If you live in Germany, as I do, where forests are everywhere and play an important part in German cultural life, there are plenty of opportunities to be enchanted, or spooked, while going for energizing walks in the woods. The sounds and smells in the woods are different in Autumn. Visually, the forest takes on a mystical air. Rocks, tree stumps and fallen branches are cloaked in velvety green moss; streaks of light seep through the trees spotlighting small areas. Leaves crunch under your feet as you walk and you hear soft, rustling sounds of the movement of birds or groundhogs, or whatever, but you can’t see them.

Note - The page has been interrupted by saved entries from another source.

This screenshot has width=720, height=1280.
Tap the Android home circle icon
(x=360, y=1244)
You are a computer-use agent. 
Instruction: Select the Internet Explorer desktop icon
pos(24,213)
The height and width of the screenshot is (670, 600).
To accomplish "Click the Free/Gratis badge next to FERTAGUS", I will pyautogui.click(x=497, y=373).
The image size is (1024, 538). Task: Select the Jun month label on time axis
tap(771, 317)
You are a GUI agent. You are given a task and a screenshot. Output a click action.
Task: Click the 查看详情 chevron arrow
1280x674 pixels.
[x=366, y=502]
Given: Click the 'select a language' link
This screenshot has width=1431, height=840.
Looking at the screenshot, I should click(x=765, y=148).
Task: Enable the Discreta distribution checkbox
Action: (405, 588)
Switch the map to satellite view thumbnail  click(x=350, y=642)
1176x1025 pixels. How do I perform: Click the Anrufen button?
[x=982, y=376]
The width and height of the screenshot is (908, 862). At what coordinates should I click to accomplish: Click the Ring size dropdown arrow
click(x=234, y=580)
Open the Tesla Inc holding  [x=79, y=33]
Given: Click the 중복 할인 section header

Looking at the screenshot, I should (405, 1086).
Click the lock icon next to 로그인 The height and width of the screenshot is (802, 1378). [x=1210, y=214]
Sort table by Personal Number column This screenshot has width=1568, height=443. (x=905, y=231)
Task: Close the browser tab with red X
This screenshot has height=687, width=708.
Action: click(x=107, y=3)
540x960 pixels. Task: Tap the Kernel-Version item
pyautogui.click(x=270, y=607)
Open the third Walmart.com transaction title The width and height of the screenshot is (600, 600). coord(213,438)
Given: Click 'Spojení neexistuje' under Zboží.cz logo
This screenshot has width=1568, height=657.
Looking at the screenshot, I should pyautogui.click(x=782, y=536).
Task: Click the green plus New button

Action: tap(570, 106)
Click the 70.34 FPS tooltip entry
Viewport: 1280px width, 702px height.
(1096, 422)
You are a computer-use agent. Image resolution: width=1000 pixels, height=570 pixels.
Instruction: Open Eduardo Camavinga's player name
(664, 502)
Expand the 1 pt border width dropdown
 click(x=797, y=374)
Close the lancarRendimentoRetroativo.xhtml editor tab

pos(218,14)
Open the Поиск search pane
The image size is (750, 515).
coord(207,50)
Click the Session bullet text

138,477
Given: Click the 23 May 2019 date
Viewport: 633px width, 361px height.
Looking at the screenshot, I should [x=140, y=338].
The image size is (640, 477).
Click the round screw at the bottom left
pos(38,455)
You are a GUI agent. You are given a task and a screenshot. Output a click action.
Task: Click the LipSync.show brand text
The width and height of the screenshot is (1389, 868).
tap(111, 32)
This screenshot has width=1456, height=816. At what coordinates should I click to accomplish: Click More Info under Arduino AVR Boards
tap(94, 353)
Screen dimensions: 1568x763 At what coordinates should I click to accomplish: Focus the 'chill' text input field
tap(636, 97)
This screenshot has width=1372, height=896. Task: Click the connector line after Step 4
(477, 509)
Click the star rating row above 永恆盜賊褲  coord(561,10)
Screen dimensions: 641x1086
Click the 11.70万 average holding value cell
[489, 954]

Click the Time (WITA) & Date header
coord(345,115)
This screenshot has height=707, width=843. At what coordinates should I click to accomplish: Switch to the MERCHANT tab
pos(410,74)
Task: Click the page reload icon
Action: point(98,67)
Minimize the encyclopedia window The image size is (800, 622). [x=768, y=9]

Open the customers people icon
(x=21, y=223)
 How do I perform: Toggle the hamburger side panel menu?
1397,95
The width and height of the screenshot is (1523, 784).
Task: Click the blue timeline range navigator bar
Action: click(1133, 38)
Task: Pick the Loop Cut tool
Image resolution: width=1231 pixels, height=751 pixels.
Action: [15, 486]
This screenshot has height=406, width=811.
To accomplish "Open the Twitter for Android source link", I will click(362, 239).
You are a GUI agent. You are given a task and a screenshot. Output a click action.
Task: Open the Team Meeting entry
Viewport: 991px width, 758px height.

Sometimes it feels like a tiny fairy will flutter out from behind a mossy mound, or maybe little elves will try to play peek-a-boo.

The deeper you go in the forest, the more it seems to beckon while fairy tales and myths swirl in the imagination. One such bewitching place that could come right out of a tale, or myth, is an out-of-the-way, secluded grove in Germany called Druidenhain (Druids Glen) right in the middle of the triangle of Bamberg-Bayreuth-Nürnberg.

Druids, who have a distant connection to All Hallows Eve, or Halloween, were an ancient priestly class of Celtic peoples. Little is known about them because they left no language, artifacts or other human traces, although scientific studies are still being conducted.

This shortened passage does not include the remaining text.